WHAT DO GAY PEOPLE EAT? by Brian Gomez (M/M). This is a wonderful little story, really. It’s not even a gay story, at least not for the main characters point of view: two parents are waiting for the coming back home of their son, but it’s not an entirely happy moment, the son is gay and he is bringing back his boyfriend. This is not the story of how the two parents react to the news, this is probably happened before, this is the story of how the two parents manage to find a balance after the news. We are inside the father’s mind, all his brainstorming, all his struggling to come to pact with the news, the love he has for his son and the difficult he has to digest the news, love against tradition, love against expectations, love against prejudices… love against all, and love wins it all.

BREATHING PURE OXYGEN by Cheryl Leong (F/F). Again a nice story of a homosexual experience that it wasn’t sad or terribly angst filled. It’s a little bio piece, Cheryl, the author and the main characters, retells her coming out experience, how she struggled to arrive to an internal decision first with herself and then with the world. How she carefully planned her coming out, expecting it to be painful and heartbreaking, probably led to that idea from what she read around and how instead she was lucky to have around her supporting and comprehensive friends and family. But probably it was not luckiness; it’s that Cheryl is a balanced and attentive woman, the product of her family and being her like that, she surrounded herself of people like her and like her family. So no, it was not luckiness, it was the obvious outcome of a good upbringing.

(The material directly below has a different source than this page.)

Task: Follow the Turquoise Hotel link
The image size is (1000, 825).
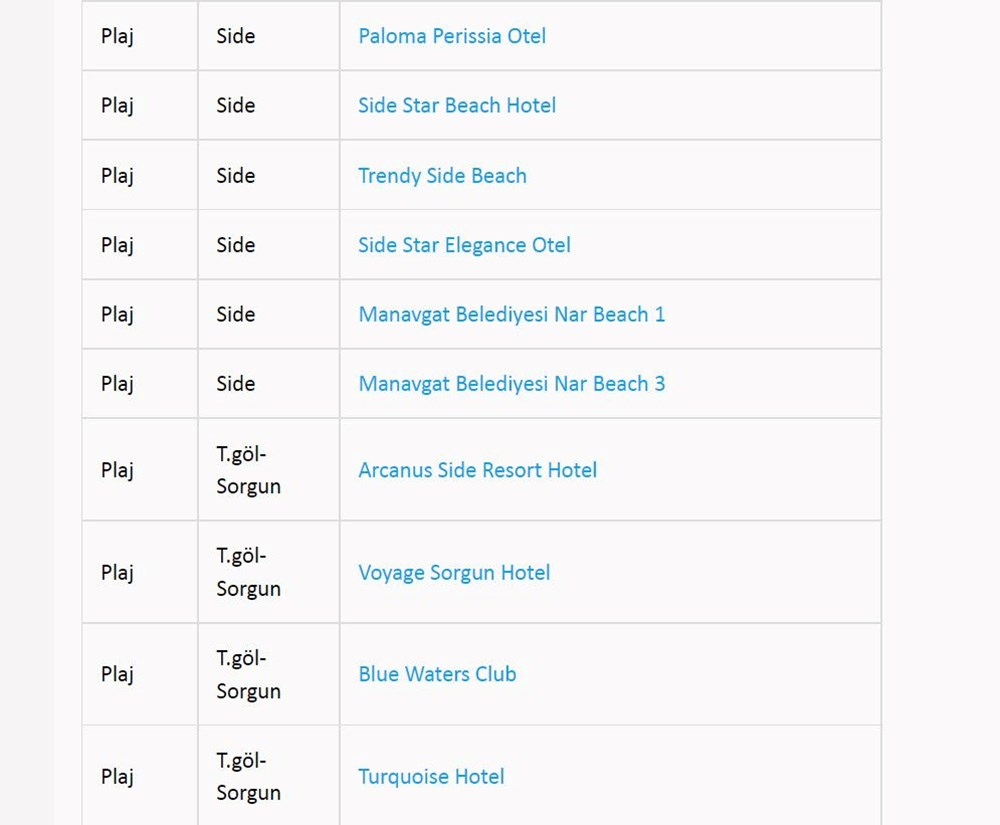Action: coord(431,777)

ROOMMATES: NOT A LOVE STORY by Sharil Dewa (M/M). More than 15 years after being roommates, a man receives a wedding invitation from his former friend and this leads to a walk on the memory lane. Michael was his first and unrequited love, something he has never really had. Michael was not gay but he was a good friend, and when he found out about his friend’s feelings, he tried to still be only a good friend. It didn’t work, and years later he is still missed and mourned. Seldom is your first love also your forever one and this happens independently of being gay or straight. And the guy in this short story behaved badly not since he was gay, but since he was in love.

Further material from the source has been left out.